American Politics: The Two Great Movements

American political discourse today is dominated by two radically opposed movements.

One of these two movements is an aggresively anti-intellectual, anti-elite, passionately-populist, resentment-fueled, demagogue-led mob. It identifies its own with in-group language and special cultural symbols, quickly grouping anyone who fails to use the correct code-phrases as either politically out-of-touch or (more likely) as a representative of that other movement, The Enemy. This movement relies on social media echo-chambers to maintain a shared narrative placed on top of its underlying cultural obsessions.

This narrative always includes some core elements. One is the continual tone of extreme accusation against its opponents, who are accused of the most malicious possible intent. Opponents are regularly compared to history's most despotic governments, to mass murdering regimes, and frequently to apocalyptic religious figures and fictional dystopian archetypes. The narrative also reliably combines a strange pair of themes; the movement is both the perpetual political underdog, and also represents the True America. That is, regardless of changing historical details, this movement maintains the claim that it fundamentally represents the American majority, and fundamentally fights against the established powers of special interests that subvert the people's interests. The movement always claims to be both majority and underdog. The Enemy is usually condemned for subverting American interests in favor of secretive foreign entanglements.
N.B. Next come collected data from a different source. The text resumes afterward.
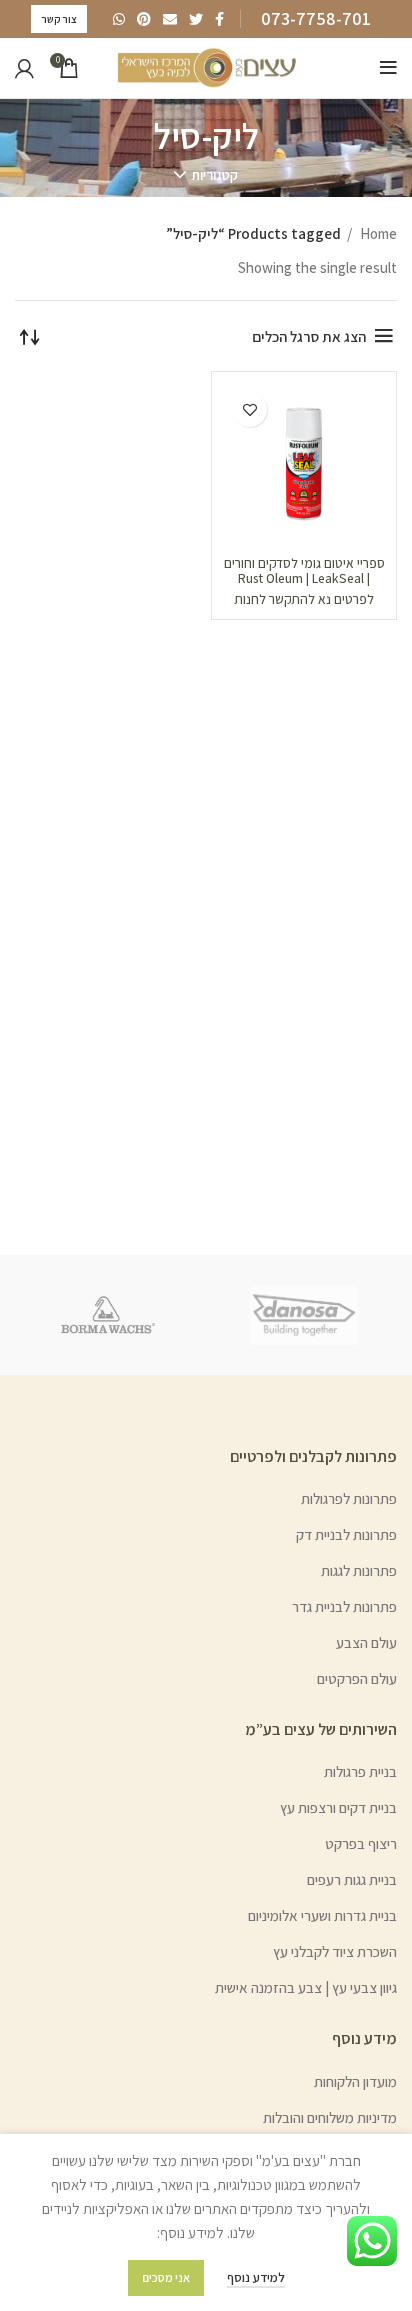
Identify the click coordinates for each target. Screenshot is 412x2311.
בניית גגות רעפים (352, 1879)
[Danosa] (304, 1315)
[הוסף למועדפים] (249, 409)
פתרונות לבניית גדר (344, 1606)
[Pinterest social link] (144, 19)
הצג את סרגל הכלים (309, 336)
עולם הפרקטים (357, 1678)
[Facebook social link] (219, 19)
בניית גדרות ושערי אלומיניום (322, 1915)
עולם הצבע (366, 1642)
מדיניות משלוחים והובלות (330, 2117)
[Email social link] (170, 19)
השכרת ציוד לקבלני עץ (335, 1951)
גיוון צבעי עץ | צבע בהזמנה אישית (306, 1987)
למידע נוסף (256, 2277)
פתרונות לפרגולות (349, 1498)
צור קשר (59, 19)
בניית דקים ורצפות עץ (338, 1807)
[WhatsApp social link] (119, 19)
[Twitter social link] (196, 19)
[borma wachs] (108, 1315)
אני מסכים (166, 2277)
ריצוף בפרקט (361, 1843)
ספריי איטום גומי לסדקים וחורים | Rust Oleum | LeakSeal (304, 570)
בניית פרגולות (360, 1771)
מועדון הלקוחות (355, 2081)
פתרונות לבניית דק (346, 1534)
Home (377, 233)
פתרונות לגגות (359, 1570)
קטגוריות (214, 175)
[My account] (24, 68)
Because of the gulf between the movement and its opposition, neither side feels compelled to make complex political-philosophical claims or to commit themselves to elaborate policy proposals. Little or no attempt is made to publicly argue the merits and demerits of abstract philosophy or policy at all. No attempt to recruit outsiders on the basis of extensive arguments is ever made. Rather, the spirit of hostility and the threat of danger is deliberately and continually cultivated in order to drive the movement's own members and sympathizers to commit more fully, simply because of the threat of The Enemy.

The other of these two movements is an aggresively anti-intellectual, anti-elite, passionately-populist, resentment-fueled, demagogue-led mob. It identifies its own with in-group language and special cultural symbols, quickly grouping anyone who fails to use the correct code-phrases as either politically out-of-touch or (more likely) as a representative of that other movement, The Enemy. This movement relies on social media echo-chambers to maintain a shared narrative placed on top of its underlying cultural obsessions.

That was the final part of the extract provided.